● Instructions for the task: Quote word for word the lines starting at the line with "1568x775 pixels. Task: Open" and ending at the final line of the entries. Leave out any pictures.

● Input records:
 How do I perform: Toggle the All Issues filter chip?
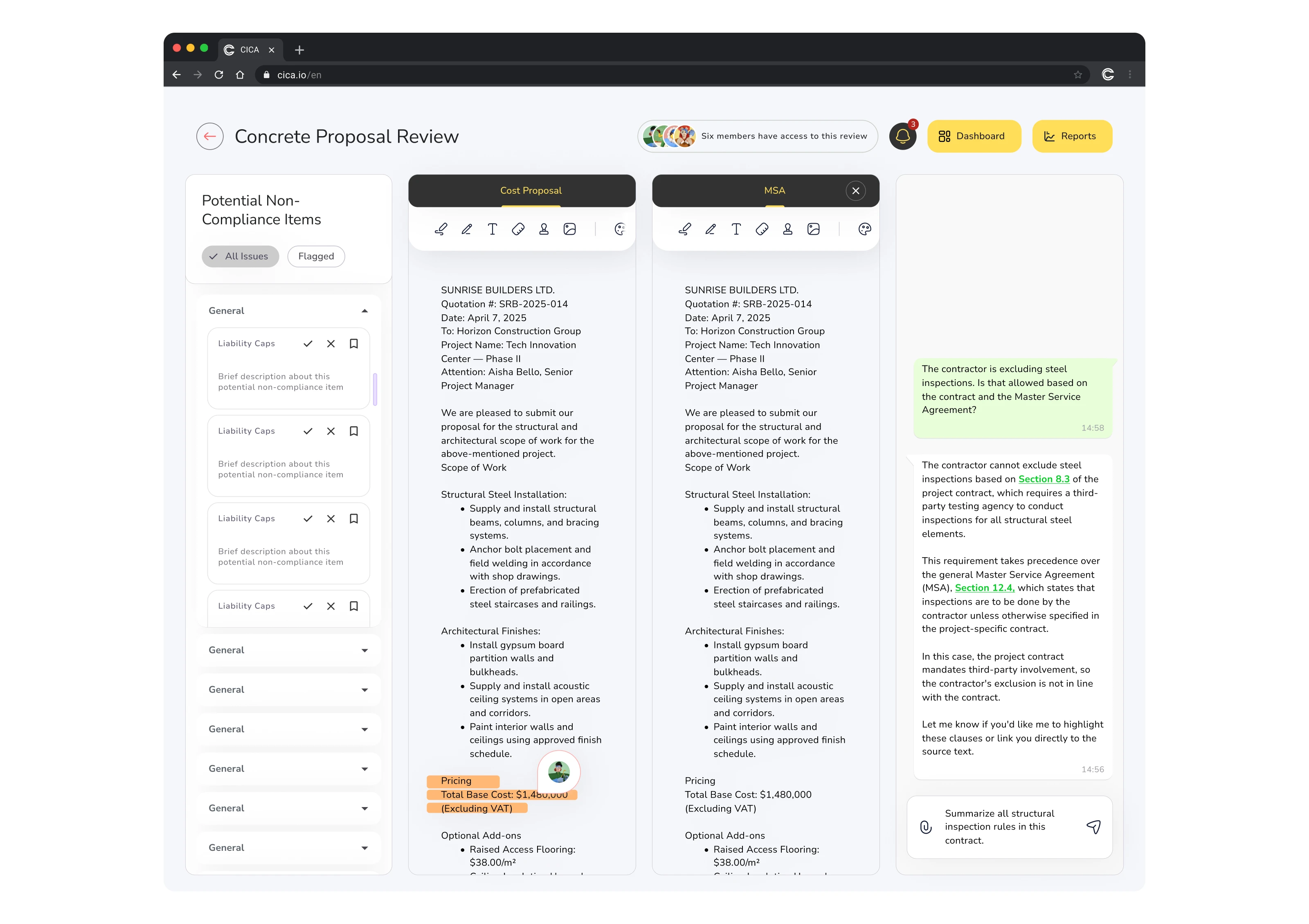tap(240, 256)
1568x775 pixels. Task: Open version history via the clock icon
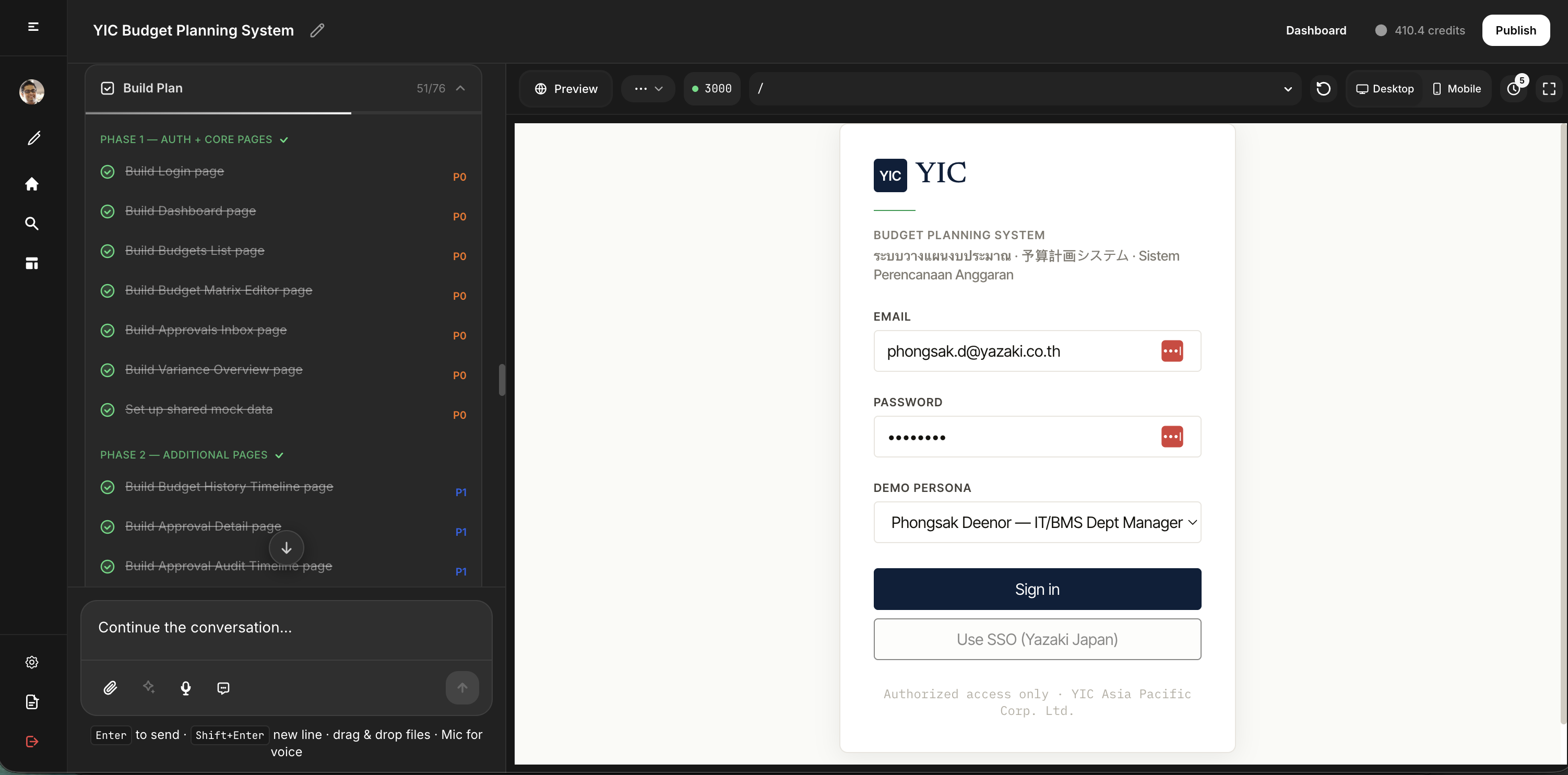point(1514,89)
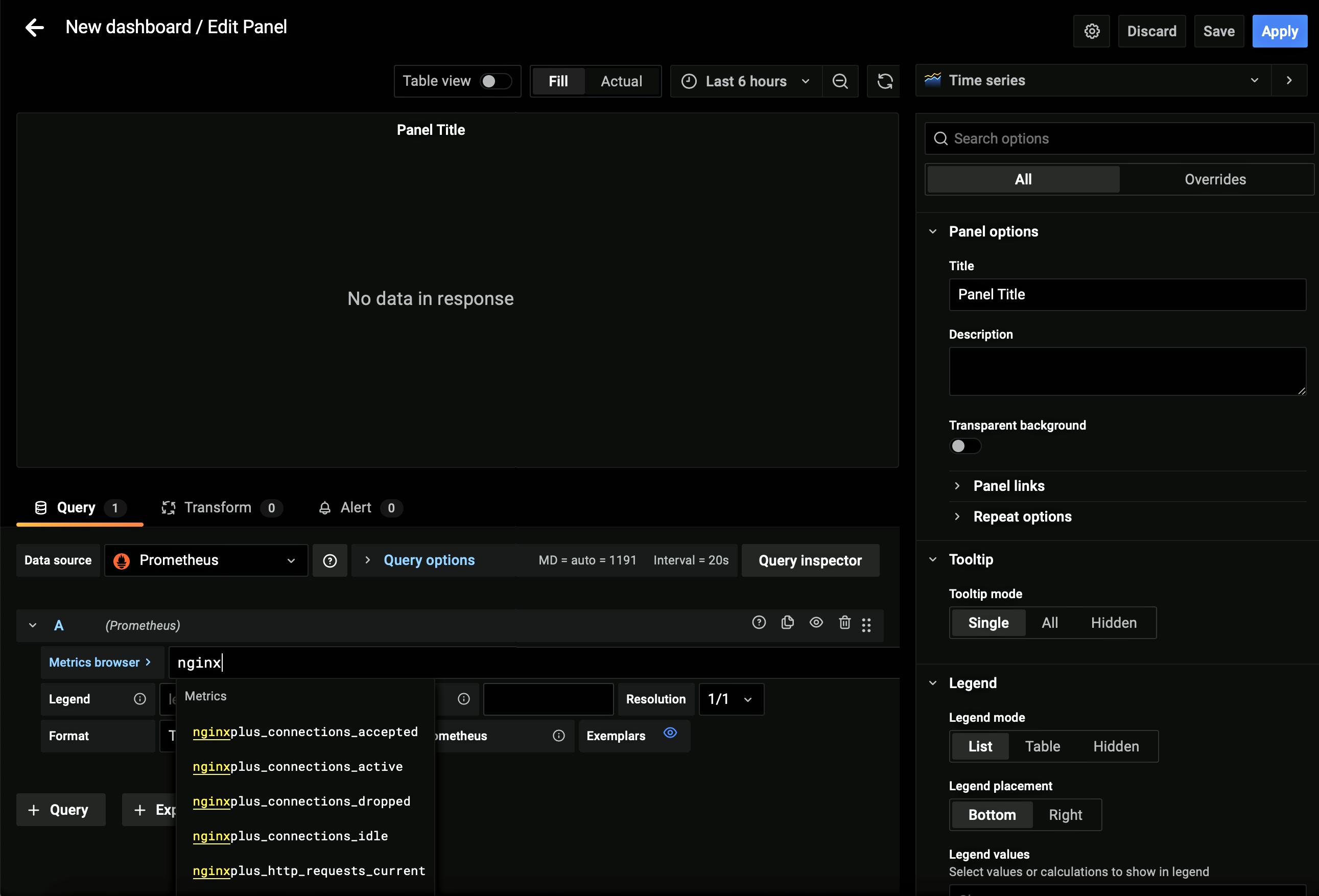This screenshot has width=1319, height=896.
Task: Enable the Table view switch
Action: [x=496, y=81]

● Solution:
1568x775 pixels. Task: Open version history via the clock icon
point(1514,89)
This screenshot has width=1319, height=896.
Task: Enable the Table view switch
Action: [x=496, y=81]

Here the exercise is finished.